:: Task to complete ::
Each line of the material beneath should be duplicated exactly.
(Data shown Opens)
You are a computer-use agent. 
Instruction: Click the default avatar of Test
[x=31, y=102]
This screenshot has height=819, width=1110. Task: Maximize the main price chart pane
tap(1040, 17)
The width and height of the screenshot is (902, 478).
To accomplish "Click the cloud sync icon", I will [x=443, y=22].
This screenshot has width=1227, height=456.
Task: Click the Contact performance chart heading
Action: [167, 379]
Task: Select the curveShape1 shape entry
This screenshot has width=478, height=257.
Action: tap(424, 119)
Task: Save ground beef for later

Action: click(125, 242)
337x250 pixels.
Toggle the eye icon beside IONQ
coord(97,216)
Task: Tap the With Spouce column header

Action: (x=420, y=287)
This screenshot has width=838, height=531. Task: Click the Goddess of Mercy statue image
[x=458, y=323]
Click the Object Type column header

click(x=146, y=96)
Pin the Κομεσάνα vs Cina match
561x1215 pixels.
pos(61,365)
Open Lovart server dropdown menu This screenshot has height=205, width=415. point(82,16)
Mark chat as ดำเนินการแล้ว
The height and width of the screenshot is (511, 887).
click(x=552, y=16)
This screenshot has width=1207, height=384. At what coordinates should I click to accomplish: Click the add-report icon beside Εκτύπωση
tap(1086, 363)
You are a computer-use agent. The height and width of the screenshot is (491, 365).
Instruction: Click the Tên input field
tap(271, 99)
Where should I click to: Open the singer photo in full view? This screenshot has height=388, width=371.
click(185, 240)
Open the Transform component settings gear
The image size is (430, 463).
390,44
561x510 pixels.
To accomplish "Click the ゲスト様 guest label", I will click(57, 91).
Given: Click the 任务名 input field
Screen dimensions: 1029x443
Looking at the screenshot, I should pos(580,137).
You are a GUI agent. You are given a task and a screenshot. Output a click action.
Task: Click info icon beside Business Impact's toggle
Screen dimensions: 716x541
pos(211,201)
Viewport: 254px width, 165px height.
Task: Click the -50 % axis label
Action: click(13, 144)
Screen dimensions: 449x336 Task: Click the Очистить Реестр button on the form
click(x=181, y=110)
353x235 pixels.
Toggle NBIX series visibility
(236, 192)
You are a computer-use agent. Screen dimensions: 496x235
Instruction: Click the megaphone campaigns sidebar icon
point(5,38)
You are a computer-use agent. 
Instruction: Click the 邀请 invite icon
(Data shown Closes)
:: Written answer ::
You are a computer-use agent. 
Instruction: Click the default avatar of Test
[x=31, y=102]
This screenshot has height=819, width=1110. Task: Maximize the main price chart pane
tap(1040, 17)
The width and height of the screenshot is (902, 478).
To accomplish "Click the cloud sync icon", I will [x=443, y=22].
This screenshot has width=1227, height=456.
Task: Click the Contact performance chart heading
Action: [167, 379]
Task: Select the curveShape1 shape entry
This screenshot has width=478, height=257.
Action: tap(424, 119)
Task: Save ground beef for later

Action: click(125, 242)
337x250 pixels.
Toggle the eye icon beside IONQ
coord(97,216)
Task: Tap the With Spouce column header

Action: (x=420, y=287)
This screenshot has width=838, height=531. Task: Click the Goddess of Mercy statue image
[x=458, y=323]
Click the Object Type column header

click(x=146, y=96)
Pin the Κομεσάνα vs Cina match
561x1215 pixels.
pos(61,365)
Open Lovart server dropdown menu This screenshot has height=205, width=415. point(82,16)
Mark chat as ดำเนินการแล้ว
The height and width of the screenshot is (511, 887).
click(x=552, y=16)
This screenshot has width=1207, height=384. At what coordinates should I click to accomplish: Click the add-report icon beside Εκτύπωση
tap(1086, 363)
You are a computer-use agent. The height and width of the screenshot is (491, 365).
Instruction: Click the Tên input field
tap(271, 99)
Where should I click to: Open the singer photo in full view? This screenshot has height=388, width=371.
click(185, 240)
Open the Transform component settings gear
The image size is (430, 463).
390,44
561x510 pixels.
To accomplish "Click the ゲスト様 guest label", I will click(57, 91).
Given: Click the 任务名 input field
Screen dimensions: 1029x443
Looking at the screenshot, I should pos(580,137).
You are a GUI agent. You are given a task and a screenshot. Output a click action.
Task: Click info icon beside Business Impact's toggle
Screen dimensions: 716x541
pos(211,201)
Viewport: 254px width, 165px height.
Task: Click the -50 % axis label
Action: click(13, 144)
Screen dimensions: 449x336 Task: Click the Очистить Реестр button on the form
click(x=181, y=110)
353x235 pixels.
Toggle NBIX series visibility
(236, 192)
You are a computer-use agent. Screen dimensions: 496x235
Instruction: Click the megaphone campaigns sidebar icon
point(5,38)
You are a computer-use agent. 
Instruction: Click the 邀请 invite icon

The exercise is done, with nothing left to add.